Records provided

§ §

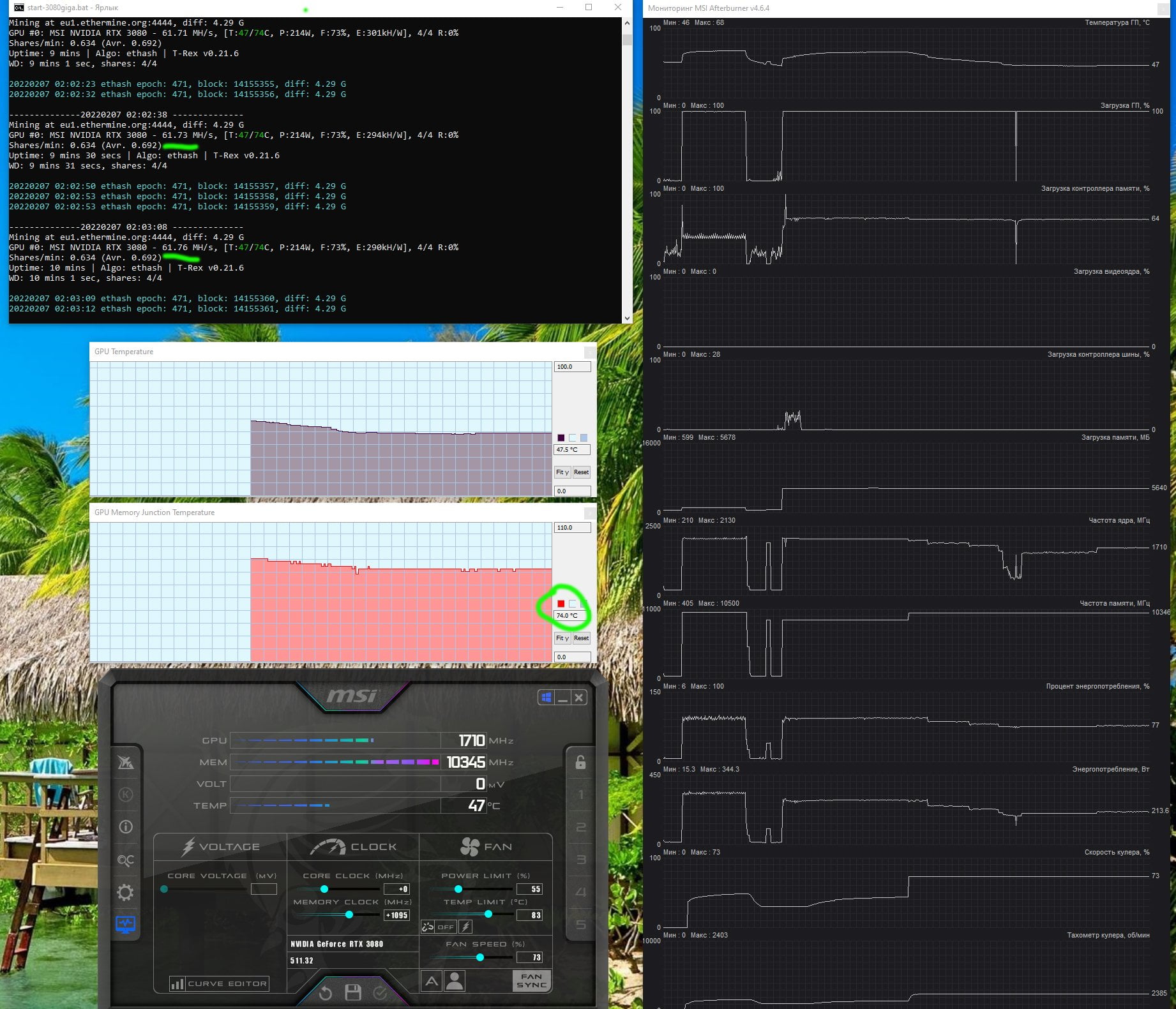This screenshot has width=1176, height=1009.
Task: Select profile slot 3
Action: tap(581, 860)
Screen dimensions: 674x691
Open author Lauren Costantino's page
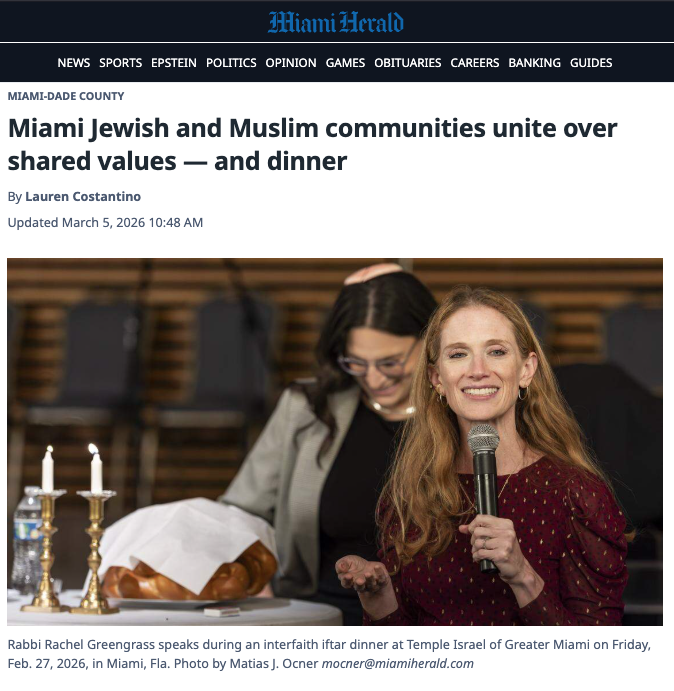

§ §

Task objective
Only lines from the one holding "Screen dimensions: 674x691" through the last line of the entries above are wanted, both ends included, each retyped exactly; no pictures.

Expected output
Screen dimensions: 674x691
Open author Lauren Costantino's page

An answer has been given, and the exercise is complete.